Their nude bodies slapped together.  Brady was conscious of Doug's penis
against his leg, and of his own jabbing into Doug's hip.
The skin was velvety, the muscles beneath smooth and supple.  He couldn't
breathe, or move.  "Oh God,"  he croaked out.

	"I know," Doug whispered into his ear, the warmth of his breath raising
goose flesh down Brady's neck.  "This was so cool, wasn't it?"  He pulled
back, hands still on Brady's shoulders, and looked at him.
	"God, Doug, your nose looks awful," Brady said, raising a finger to
trace the gouge that ran between his eyebrows.  He wanted to kiss it, caress
it, heal it.

	"It'll be OK, I already had Mr. Otis look at it.  I don't even need
stitches, just a better fitting helmet."  He laughed.  "We kicked their
asses, Bray.  Their fucking varsity!"  His fingers were digging into Brady's
shoulders.  Brady's hands were on Doug's sides, just above his
waist.

	They fell silent and gazed at each other for a long second.  Brady's
hands started to slide down a bit onto Doug's hips.   He was breathing in
shallow gasps.  He was starting to get hard.  He abruptly turned and sat
down, tossing his towel over his lap in what he hoped would appear to be a
casual manner.  "That was so neat, I know.  You were great, Doug, you know
that, right?"

	Doug stood a moment, then moved back to his locker.  "Thanks, so were
you."  He yanked his underwear up, facing away from Brady.  The distance
between them, the chasm that Brady knew he didn't dare to cross, was
agonizing.  Brady looked down, couldn't look up at him again.  If he did,
he'd say it, and it would all be lost.  A moment later, Doug wordlessly
strode out from his locker, headed for the dining hall.  Brady sat, head
down.  He didn't care if he was late for dinner or got stung for it.  He
couldn't face his life, not right then, for a little while.

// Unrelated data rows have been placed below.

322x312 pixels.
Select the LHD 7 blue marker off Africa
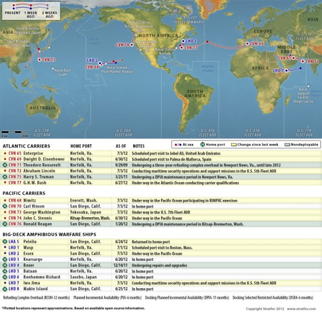286,71
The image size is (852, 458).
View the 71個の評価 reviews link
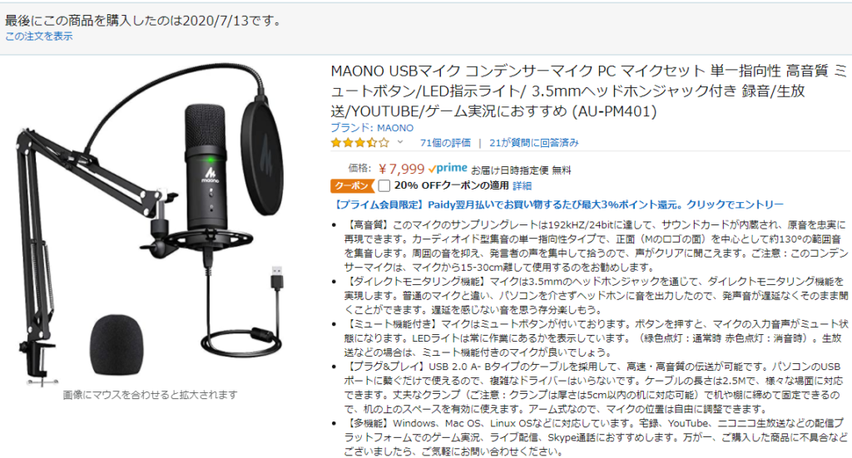(445, 143)
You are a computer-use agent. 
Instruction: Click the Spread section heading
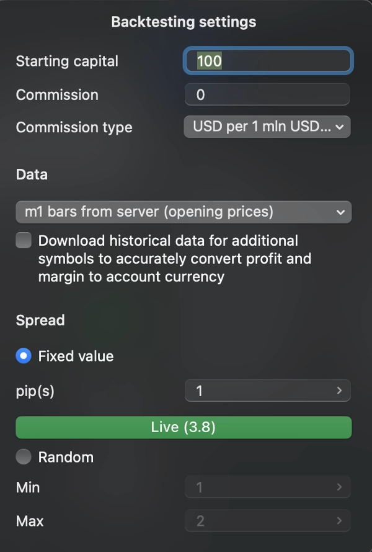coord(40,320)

	Why did all his best moments in life now seem reduced to nothing,
simply because he couldn't have Doug?  How pathetic was this?  For the first
time, dark thoughts entered his mind: this isn't worth it, I need to just end
everything.  I can't do this.  God, what can I do?

	The night he was in was pitch black, and the longer he contemplated
things, the less he saw any way out.